I'm tired of seeing dogs whose second knee tears during post-op recovery from the first surgery.

 

I'm tired of owners feeling guilty because they "didn't do enough" when the reality is: they did exactly what they were told, and what they were told was incomplete.

The Research Veterinary Medicine Isn't Teaching

Here's what changed my approach three years ago:

 

I was reviewing literature for a different research project and came across a series of studies on medicinal mushroom polysaccharides and inflammatory cytokine modulation.

 

The lead researcher was investigating beta-glucans from Ganoderma lucidum (Reishi) and Trametes versicolor (Turkey Tail) for immune-mediated inflammatory diseases.

 

One study caught my attention: "Immunomodulatory Effects of Mushroom Derived Beta-Glucans on TNF-α and IL-6 Production in Canine Osteoarthritis."

 

The researchers had measured cytokine levels in synovial fluid before and after 12 weeks of beta-glucan supplementation.

 

Result: 73% reduction in TNF-α. 68% reduction in IL-6.

 

Those are the exact cytokines that activate MMPs and degrade collagen in CCL disease.

 

I kept reading.

 

Another study: "Effects of Medicinal Mushroom Compounds on Matrix Metalloproteinase Expression in Inflammatory Joint Disease."

 

Result: Triterpenes from Reishi and Chaga significantly downregulated MMP-2 and MMP-9 gene expression.

 

The compounds weren't just reducing symptoms. They were modulating the mechanism.

 

I found more studies. Immunomodulation via gut microbiome. Prebiotic effects of mushroom polysaccharides supporting beneficial bacteria and reducing systemic inflammatory load.

 

Cordyceps increasing cellular ATP production and accelerating tissue repair.

 

Lion's Mane supporting gut barrier integrity and reducing endotoxin-driven inflammation.

 

Every pathway in the inflammatory cascade had corresponding research on mushroom-derived compounds that could intervene.

 

And I realized: this is what we should be recommending alongside or instead of NSAIDs for early-stage CCL disease.

 

Not to mask pain. To actually address the mechanism.
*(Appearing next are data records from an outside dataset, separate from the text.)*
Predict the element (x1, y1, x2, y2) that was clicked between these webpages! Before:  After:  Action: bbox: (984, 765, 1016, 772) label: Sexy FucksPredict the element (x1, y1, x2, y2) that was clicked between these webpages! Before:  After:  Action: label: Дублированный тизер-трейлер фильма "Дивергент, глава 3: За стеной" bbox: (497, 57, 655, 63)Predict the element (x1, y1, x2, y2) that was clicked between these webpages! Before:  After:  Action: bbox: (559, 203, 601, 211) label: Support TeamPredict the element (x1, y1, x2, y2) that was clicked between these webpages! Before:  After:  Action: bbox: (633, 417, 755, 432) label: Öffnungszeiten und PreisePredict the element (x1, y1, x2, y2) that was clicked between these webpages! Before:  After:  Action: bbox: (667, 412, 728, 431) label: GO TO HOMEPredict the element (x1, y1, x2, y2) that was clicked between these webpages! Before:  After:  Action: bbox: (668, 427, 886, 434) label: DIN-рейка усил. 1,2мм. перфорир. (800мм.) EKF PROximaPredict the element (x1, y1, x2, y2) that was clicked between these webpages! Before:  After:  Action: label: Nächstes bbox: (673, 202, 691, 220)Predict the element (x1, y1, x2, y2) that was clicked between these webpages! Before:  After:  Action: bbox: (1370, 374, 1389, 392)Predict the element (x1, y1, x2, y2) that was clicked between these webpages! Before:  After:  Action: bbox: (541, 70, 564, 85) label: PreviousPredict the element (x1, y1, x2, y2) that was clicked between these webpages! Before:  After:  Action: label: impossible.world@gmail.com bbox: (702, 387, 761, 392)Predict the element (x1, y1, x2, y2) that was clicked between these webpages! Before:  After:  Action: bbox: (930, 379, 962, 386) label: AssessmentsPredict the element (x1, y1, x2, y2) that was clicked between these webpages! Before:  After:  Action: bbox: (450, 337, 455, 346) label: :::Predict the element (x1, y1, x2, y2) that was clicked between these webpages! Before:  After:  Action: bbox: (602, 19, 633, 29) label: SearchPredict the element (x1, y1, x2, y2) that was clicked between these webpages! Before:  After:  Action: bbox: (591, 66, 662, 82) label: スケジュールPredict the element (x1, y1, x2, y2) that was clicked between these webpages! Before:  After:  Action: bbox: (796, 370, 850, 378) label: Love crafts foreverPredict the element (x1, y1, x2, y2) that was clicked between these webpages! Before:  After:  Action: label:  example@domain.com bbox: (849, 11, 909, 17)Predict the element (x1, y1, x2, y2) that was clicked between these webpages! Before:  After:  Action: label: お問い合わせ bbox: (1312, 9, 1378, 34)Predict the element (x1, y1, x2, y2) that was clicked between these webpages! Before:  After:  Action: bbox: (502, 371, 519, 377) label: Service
The Clinical Trial That Changed My Practice

Two years ago, I approached a colleague—a veterinary researcher at UC Davis—about conducting a small clinical trial.

 

We enrolled 40 dogs with partial CCL tears. All confirmed on arthroscopy.

 

Group 1 (n=20):

Standard protocol. Rest + NSAIDs.

 

Group 2 (n=20):

Standard protocol + medicinal mushroom blend (specifically formulated for inflammatory joint disease).

 

We measured:

  • Clinical lameness scores (weekly)
  • Synovial fluid cytokine levels (baseline, 6 weeks, 12 weeks)
  • Contralateral knee progression (physical exam + imaging at 12 weeks)
  • Surgical intervention rate (12-month follow-up)

 

Results at 12 weeks:

 

Group 1:

  • 35% improvement in lameness scores
  • No significant change in synovial TNF-α or IL-6
  • 45% showing early contralateral knee changes
  • 60% progressed to surgery by 12 months

Group 2:

  • 81% improvement in lameness scores
  • 74% reduction in synovial TNF-α, 69% reduction in IL-6
  • 15% showing early contralateral knee changes
  • Only 10% progressed to surgery by 12 months

 

The difference wasn't just statistically significant. It was clinically transformative.

 

Dogs in Group 2 weren't just more comfortable. Their inflammatory markers normalized. Their contralateral knees remained stable.

 

The mushroom blend was doing what NSAIDs couldn't: actually reducing the cytokines driving the disease.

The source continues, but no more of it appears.